Instructions to follow.
Wherever a line of the listing holds the string "icon", copy that line.

Exercise data.
▶

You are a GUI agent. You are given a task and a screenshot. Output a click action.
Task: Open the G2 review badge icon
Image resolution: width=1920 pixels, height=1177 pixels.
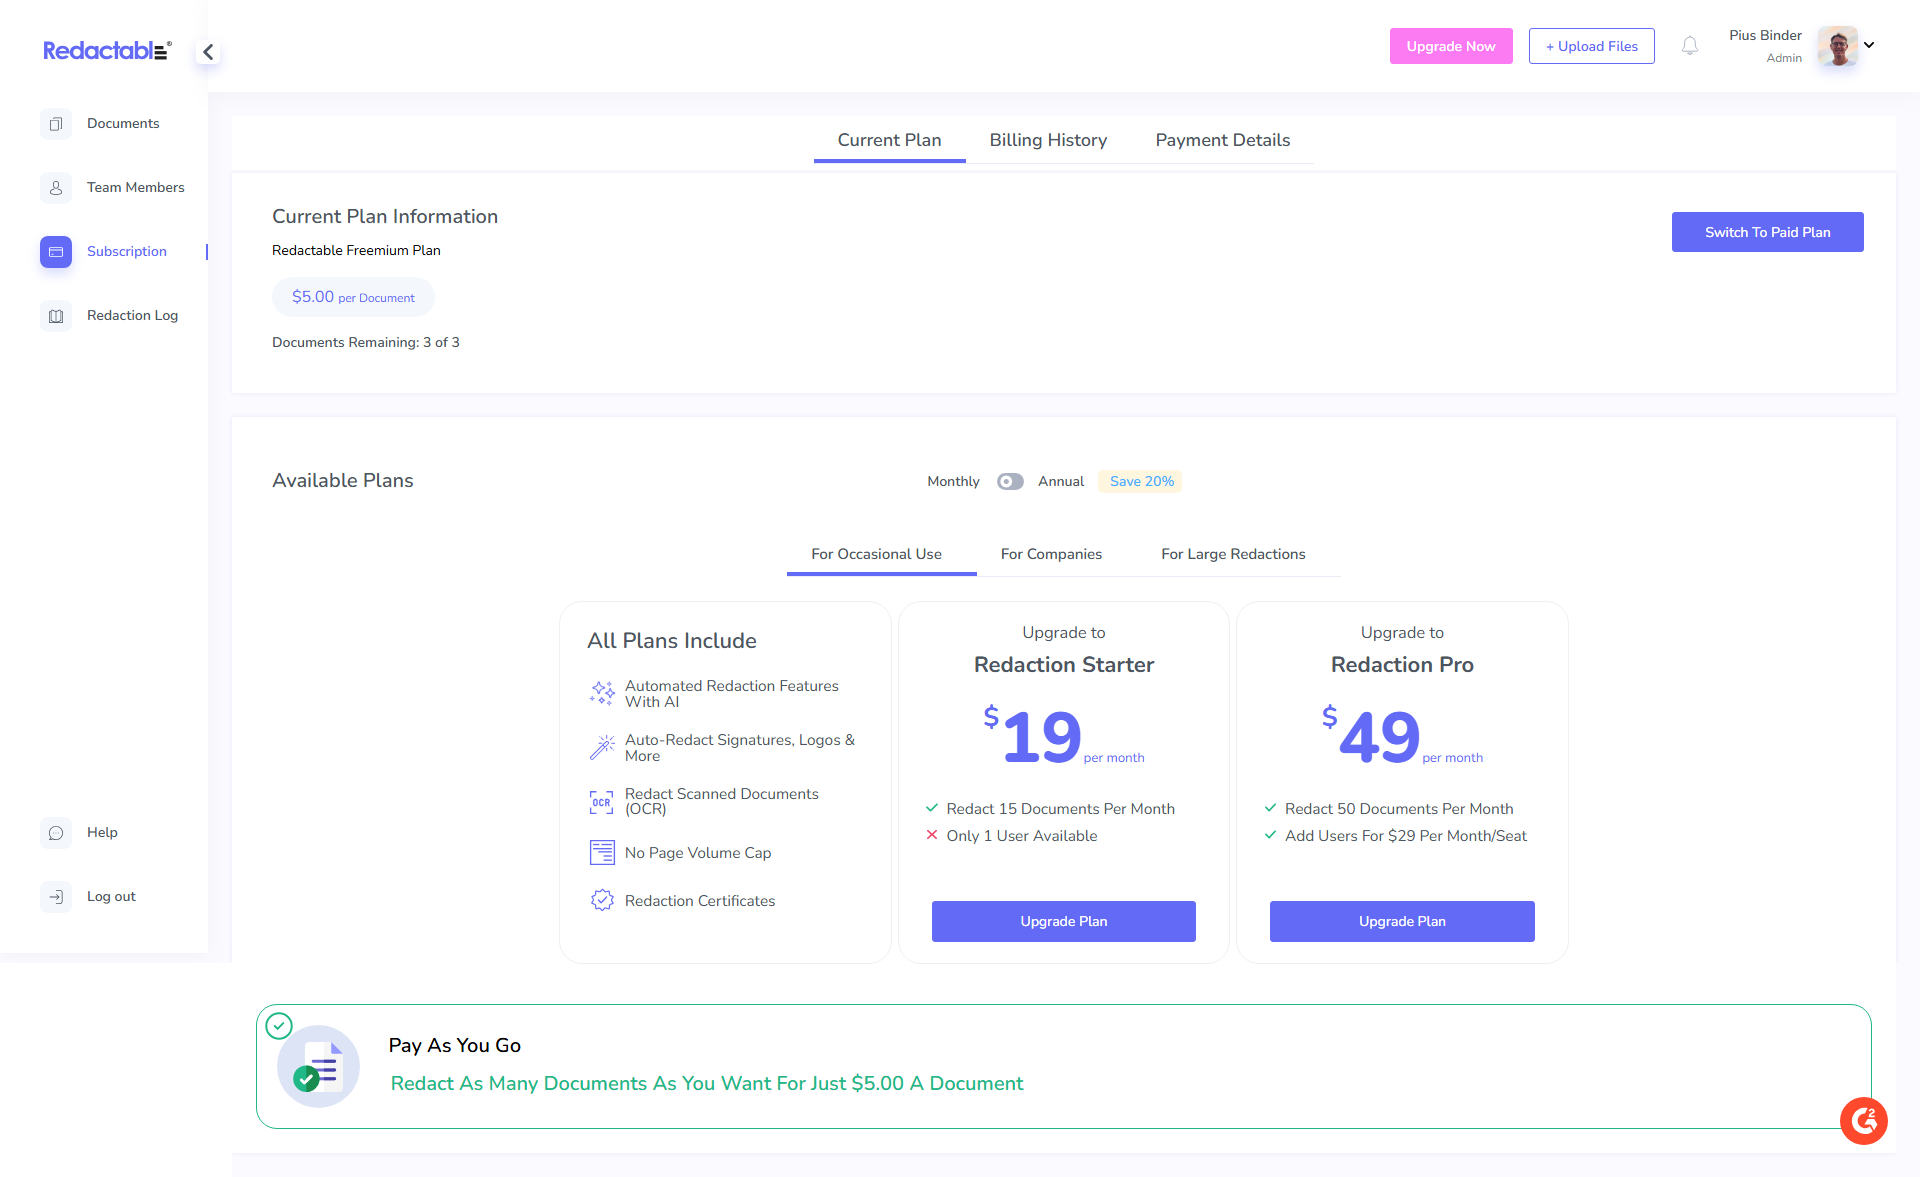[1863, 1121]
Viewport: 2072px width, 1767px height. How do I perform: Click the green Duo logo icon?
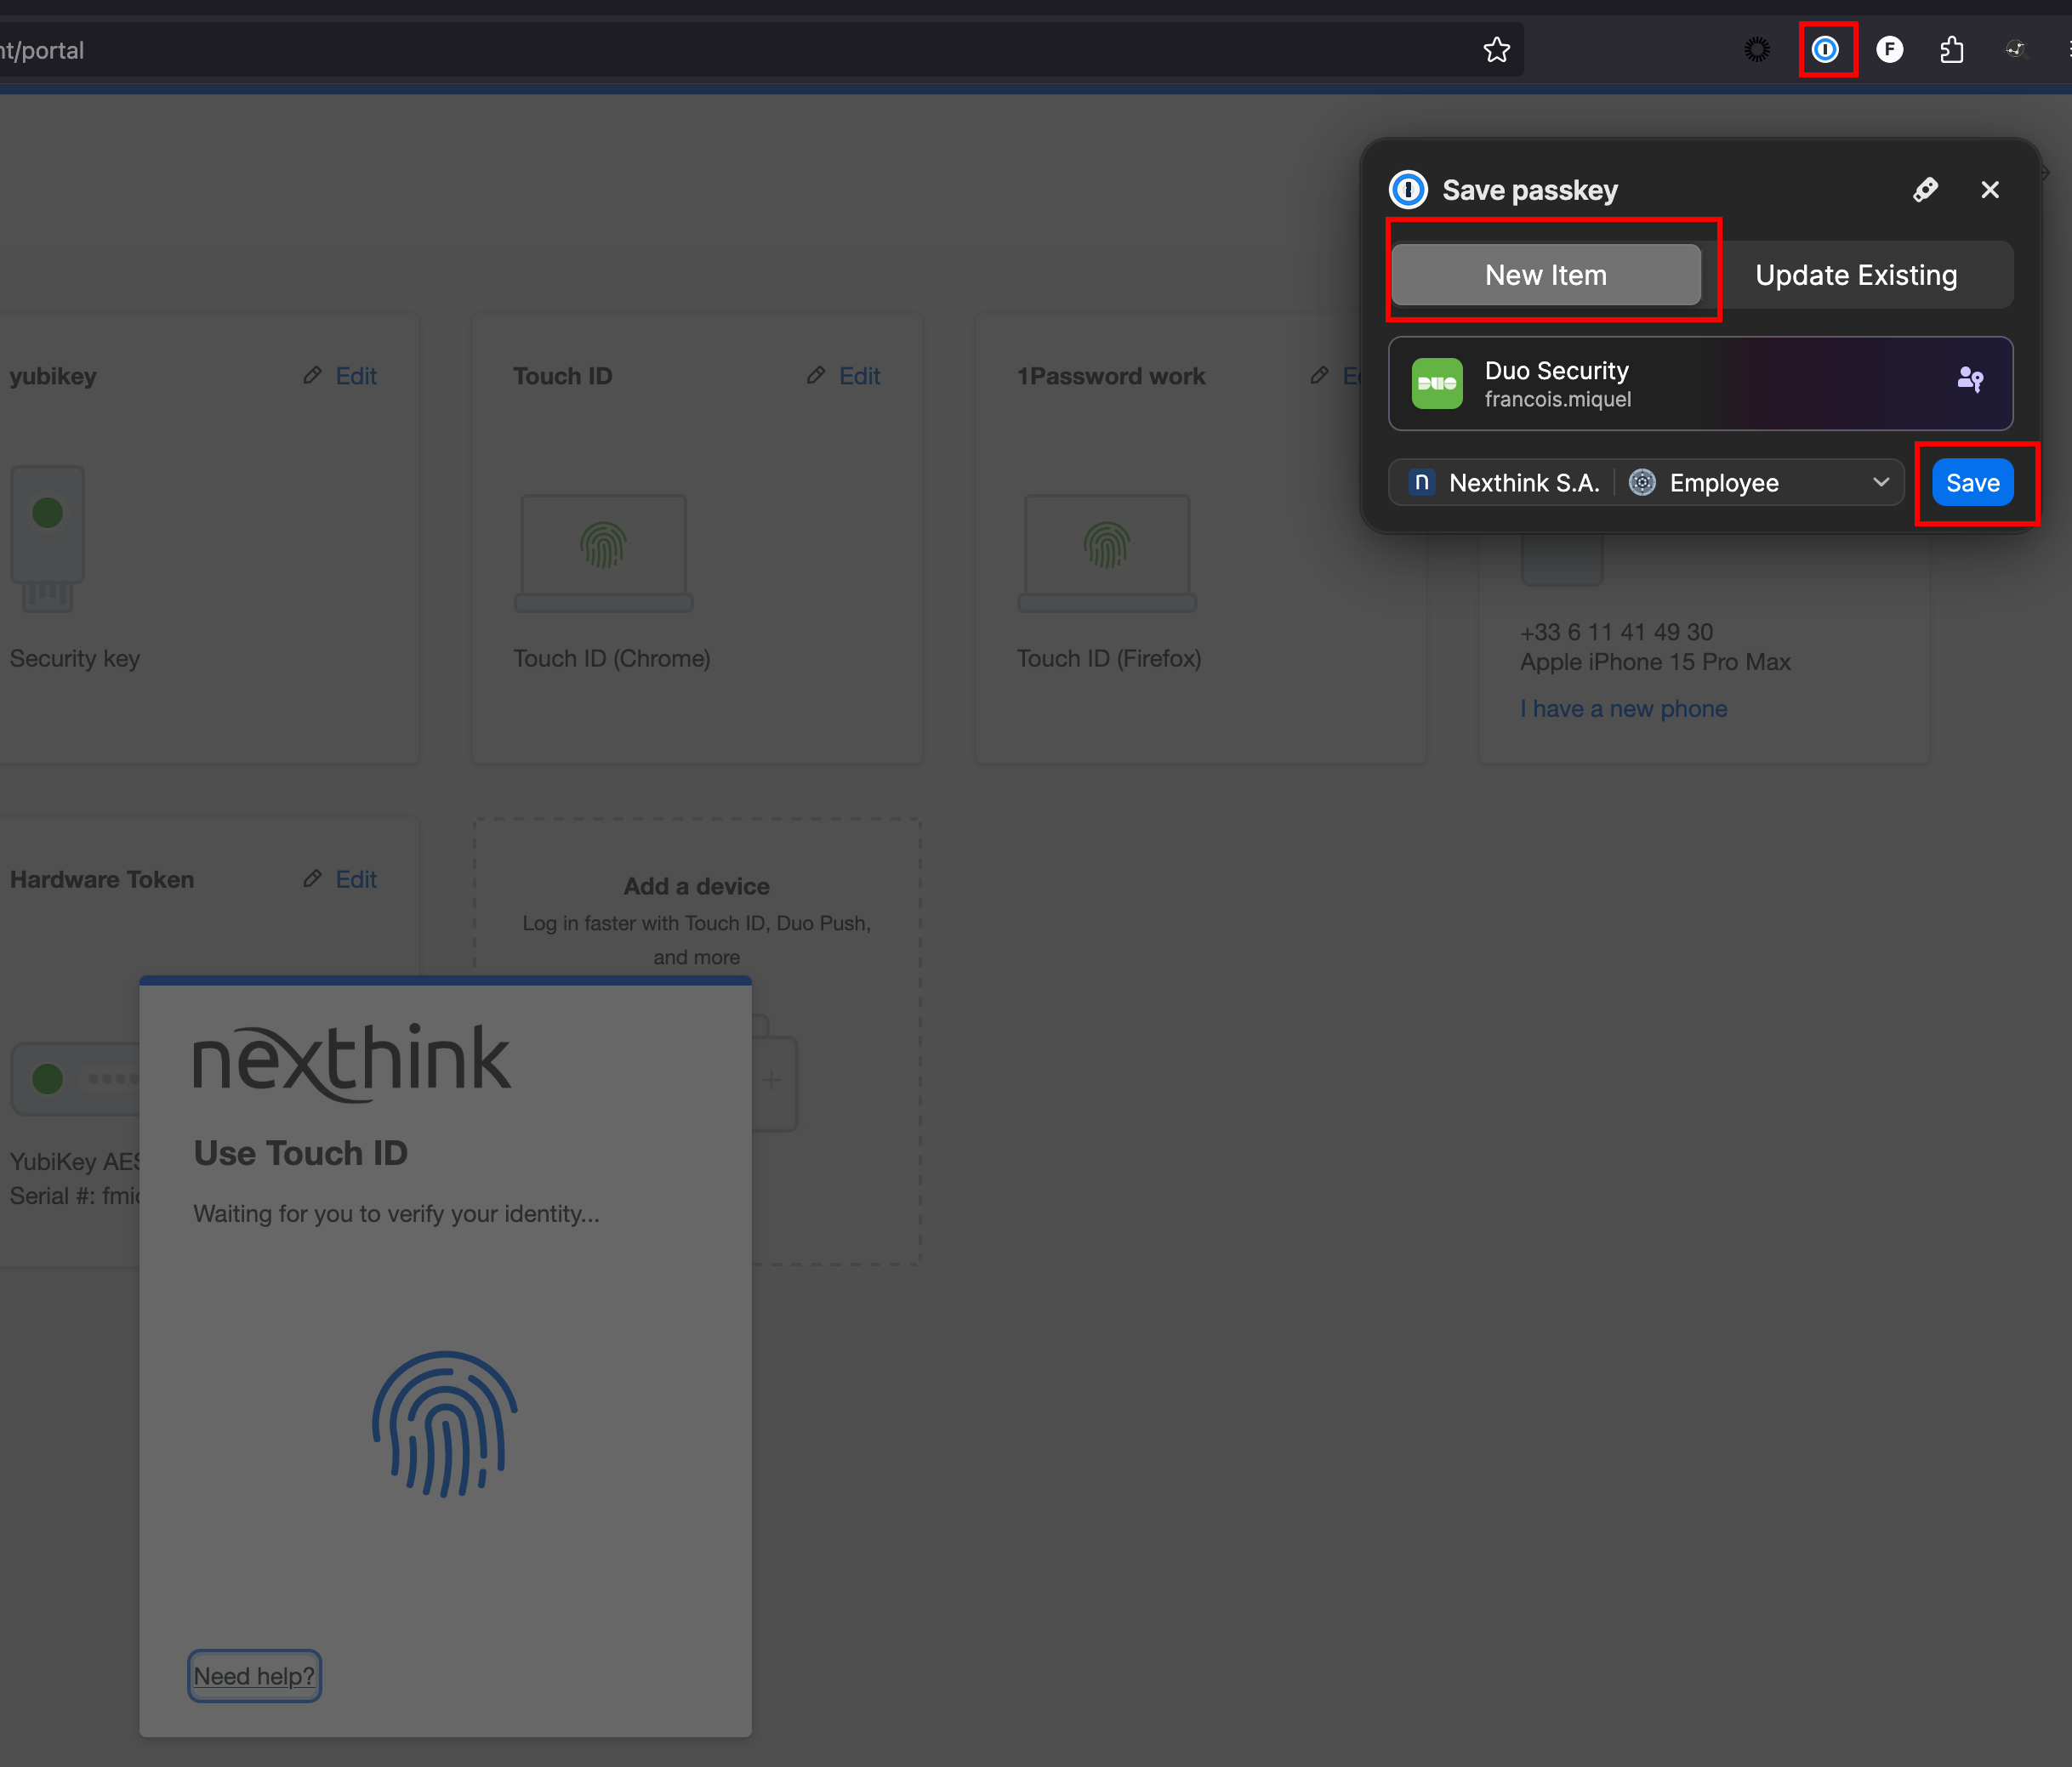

◀

Finished exercise.
Task: Open the G2 review badge icon
Viewport: 2072px width, 1767px height. How do I perform: Click the green Duo logo icon?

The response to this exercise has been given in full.